Calistoga, California

One of the hallmarks of Napa Valley, Sterling Vineyards, founded in 1965, stands tall above the valley with Mount St. Helena as its backdrop and surrounded by the famed Mayacamas and Vaca mountain ranges.

Its call to wine lovers throughout are eight historic bells from London’s Church of St. Dunstan’s-in-the-East, originally founded in the 10th century. World War II bombing destroyed what was left of the old church.

The eight bells were recast from the original metal and were brought to America by Sterling’s founder, Peter Newton. They toll every 15 minutes and can be heard through the valley.

Sterling has been committed to producing excellent wines for over 50 years.

Wine in Review

Sterling Vintners Collection

Cabernet Sauvignon 2018

Tasting notes: This is a perfect accompaniment to Texas barbecue and ribs on the Fourth of July. It has big berry aromas with a touch of mocha, smooth and balanced palate with plum, cherry, blackberry, currant and pie crust rounded out with chocolate-coated tannins.

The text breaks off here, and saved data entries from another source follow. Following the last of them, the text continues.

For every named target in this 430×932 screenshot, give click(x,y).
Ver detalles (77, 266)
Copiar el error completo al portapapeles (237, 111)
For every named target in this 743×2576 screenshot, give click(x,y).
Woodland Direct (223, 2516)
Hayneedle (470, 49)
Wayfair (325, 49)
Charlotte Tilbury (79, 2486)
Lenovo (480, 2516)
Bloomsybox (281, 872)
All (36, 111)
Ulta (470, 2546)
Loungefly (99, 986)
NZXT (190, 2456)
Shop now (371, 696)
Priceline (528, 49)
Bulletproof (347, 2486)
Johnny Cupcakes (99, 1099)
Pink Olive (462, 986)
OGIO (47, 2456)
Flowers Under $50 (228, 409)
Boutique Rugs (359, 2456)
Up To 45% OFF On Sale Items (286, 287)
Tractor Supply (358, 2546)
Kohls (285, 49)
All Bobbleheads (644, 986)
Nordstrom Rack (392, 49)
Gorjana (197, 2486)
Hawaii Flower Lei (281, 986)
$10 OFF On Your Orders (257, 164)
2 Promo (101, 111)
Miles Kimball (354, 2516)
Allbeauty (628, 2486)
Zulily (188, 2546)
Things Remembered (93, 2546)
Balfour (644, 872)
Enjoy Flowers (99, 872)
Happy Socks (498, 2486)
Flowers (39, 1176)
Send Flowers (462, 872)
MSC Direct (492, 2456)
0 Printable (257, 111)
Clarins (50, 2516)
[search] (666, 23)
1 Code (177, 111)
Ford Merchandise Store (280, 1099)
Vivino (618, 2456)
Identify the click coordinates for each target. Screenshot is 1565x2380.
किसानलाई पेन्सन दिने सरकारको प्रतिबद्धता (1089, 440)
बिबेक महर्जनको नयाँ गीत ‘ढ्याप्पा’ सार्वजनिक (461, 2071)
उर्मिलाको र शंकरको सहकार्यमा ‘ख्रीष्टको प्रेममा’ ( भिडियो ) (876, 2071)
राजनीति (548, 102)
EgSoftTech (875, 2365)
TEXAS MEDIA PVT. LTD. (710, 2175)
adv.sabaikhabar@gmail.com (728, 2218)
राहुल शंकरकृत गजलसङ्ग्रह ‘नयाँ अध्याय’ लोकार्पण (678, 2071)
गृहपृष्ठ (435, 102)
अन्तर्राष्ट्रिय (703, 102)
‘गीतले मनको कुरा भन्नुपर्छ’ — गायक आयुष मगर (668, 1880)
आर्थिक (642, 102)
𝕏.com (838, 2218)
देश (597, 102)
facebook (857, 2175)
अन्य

Cost: $7.68. Available at Sam's Club.

Lorrie Dicorte has been in the wine business for 37 years and her family for 90 years. Her grandfather, Billy Dicorte, and cousin, Tony LaBarbera, were the first to import fine wines such as Ch Lafite Rothschild. Lorrie has served on international wine competition judging panels, and is known for her keen smell and taste.